### [Exercise directions]
Read the data below line by line and copy each one with "banner" in it.

### [Records for the task]
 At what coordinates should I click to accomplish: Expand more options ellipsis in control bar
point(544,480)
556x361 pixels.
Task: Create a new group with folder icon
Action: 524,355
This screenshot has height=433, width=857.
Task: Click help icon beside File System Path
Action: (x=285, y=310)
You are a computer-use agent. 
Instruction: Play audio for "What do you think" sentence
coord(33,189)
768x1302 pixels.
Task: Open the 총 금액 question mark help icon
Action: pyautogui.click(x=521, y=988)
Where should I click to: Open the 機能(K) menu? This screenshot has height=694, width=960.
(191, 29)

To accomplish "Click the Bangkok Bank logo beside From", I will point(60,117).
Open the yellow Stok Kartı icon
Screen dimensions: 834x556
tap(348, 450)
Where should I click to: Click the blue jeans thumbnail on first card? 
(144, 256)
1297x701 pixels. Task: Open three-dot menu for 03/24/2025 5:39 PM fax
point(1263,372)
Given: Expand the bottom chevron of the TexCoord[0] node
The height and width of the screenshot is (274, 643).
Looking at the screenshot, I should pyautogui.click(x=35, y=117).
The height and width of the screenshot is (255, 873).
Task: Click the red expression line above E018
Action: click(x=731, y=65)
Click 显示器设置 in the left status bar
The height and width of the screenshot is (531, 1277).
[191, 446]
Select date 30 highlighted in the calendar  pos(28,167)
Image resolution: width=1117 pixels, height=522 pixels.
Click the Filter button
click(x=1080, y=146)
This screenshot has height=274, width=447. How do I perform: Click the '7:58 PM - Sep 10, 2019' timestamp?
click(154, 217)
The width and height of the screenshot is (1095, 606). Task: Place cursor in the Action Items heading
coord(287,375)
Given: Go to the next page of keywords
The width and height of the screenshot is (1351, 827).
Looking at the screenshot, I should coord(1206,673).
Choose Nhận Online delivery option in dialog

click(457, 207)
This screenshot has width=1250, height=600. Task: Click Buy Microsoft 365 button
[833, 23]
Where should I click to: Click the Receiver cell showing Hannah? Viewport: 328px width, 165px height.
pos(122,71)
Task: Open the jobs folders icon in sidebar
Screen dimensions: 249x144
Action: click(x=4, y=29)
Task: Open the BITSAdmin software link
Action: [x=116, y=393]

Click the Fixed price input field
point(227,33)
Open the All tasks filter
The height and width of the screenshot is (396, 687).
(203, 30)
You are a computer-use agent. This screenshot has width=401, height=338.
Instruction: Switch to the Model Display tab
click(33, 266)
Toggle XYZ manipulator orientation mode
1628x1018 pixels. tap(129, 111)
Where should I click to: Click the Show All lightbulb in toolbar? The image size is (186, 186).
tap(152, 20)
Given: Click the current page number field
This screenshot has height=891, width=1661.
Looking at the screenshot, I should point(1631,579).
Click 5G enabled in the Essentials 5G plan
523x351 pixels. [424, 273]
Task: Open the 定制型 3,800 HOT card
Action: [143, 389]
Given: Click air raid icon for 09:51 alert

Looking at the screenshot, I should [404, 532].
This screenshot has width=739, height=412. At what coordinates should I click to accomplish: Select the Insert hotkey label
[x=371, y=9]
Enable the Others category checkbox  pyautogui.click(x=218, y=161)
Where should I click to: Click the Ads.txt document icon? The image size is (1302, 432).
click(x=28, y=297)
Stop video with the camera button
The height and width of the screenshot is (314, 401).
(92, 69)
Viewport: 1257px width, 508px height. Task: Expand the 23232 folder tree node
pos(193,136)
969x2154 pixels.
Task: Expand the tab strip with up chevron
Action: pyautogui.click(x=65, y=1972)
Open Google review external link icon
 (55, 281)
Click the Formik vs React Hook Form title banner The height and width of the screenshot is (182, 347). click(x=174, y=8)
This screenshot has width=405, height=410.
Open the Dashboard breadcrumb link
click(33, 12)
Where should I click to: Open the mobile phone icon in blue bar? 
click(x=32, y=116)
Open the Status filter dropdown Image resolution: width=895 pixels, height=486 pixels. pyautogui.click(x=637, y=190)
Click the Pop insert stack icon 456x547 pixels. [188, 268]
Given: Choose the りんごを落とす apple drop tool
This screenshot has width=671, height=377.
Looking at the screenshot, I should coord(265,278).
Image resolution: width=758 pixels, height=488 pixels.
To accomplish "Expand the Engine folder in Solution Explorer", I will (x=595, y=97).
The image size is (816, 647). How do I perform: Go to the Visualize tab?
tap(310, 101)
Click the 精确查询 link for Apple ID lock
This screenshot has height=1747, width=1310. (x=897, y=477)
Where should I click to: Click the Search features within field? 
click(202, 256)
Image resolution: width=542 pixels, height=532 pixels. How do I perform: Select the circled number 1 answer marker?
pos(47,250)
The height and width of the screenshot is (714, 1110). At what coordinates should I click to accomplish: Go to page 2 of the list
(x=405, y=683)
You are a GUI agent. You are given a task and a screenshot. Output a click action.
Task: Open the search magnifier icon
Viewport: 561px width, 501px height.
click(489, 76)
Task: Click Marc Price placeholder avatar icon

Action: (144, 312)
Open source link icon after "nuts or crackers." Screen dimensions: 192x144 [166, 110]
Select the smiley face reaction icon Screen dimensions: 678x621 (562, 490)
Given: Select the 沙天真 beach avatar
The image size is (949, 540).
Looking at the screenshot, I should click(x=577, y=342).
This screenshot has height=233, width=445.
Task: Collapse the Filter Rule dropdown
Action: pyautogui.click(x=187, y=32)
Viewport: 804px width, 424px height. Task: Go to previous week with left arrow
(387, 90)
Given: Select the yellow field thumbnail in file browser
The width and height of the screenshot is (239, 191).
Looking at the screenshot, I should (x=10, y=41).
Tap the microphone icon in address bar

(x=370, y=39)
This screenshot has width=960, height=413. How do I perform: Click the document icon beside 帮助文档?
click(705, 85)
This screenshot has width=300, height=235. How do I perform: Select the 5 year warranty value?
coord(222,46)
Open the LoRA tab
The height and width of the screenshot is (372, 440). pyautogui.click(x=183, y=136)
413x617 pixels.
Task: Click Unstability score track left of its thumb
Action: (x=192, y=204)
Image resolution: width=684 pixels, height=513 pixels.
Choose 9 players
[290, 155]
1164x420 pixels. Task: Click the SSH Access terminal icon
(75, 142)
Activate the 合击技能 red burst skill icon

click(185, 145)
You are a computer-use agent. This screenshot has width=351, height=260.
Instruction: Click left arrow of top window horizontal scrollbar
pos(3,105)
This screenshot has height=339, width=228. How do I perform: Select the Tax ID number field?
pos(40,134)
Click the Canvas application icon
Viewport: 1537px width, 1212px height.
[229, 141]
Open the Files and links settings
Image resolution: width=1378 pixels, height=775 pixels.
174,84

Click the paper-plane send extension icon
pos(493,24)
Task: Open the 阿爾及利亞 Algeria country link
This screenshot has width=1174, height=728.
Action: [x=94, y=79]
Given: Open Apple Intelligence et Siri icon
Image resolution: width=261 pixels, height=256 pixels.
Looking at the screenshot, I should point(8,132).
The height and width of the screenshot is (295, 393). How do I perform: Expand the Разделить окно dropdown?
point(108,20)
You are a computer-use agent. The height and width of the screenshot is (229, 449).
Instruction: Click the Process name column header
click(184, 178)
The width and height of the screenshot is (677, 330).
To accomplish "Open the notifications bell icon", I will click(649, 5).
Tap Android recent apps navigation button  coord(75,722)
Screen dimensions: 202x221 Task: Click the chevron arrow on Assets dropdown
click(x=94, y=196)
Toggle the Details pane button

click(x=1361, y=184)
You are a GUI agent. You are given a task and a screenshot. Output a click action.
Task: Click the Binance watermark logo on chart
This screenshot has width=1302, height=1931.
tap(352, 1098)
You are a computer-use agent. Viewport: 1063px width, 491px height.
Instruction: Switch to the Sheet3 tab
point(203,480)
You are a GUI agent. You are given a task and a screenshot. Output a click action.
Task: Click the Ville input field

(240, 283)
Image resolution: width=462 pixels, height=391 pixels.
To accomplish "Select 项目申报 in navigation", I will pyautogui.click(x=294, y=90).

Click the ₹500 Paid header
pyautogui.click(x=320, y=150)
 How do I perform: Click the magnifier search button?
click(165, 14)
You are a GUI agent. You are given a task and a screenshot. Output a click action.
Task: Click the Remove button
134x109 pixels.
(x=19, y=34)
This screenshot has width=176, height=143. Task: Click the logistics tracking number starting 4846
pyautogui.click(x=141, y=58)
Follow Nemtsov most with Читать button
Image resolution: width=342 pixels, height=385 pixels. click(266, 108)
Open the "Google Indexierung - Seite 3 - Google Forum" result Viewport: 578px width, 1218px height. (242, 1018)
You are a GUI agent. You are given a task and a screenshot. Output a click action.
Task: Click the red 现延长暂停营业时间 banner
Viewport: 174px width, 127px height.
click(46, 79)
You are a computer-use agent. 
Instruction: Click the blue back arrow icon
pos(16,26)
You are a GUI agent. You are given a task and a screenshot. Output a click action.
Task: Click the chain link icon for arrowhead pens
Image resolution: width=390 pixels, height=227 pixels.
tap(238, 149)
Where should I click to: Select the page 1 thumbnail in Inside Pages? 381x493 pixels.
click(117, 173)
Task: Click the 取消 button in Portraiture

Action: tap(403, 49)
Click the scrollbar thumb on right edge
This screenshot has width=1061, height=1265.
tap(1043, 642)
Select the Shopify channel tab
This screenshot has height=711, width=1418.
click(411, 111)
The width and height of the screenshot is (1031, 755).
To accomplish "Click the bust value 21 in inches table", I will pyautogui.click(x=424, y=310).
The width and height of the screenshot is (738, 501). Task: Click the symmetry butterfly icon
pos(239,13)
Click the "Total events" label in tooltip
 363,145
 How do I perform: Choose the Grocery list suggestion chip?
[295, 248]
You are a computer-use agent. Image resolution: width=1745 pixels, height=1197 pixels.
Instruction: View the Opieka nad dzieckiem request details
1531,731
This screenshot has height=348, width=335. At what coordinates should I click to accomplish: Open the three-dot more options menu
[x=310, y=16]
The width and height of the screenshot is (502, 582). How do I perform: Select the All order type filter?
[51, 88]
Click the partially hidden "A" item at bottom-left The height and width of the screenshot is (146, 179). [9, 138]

### [Exercise solution]
Click the Formik vs React Hook Form title banner The height and width of the screenshot is (182, 347). click(x=174, y=8)
Task: Click the red 现延长暂停营业时间 banner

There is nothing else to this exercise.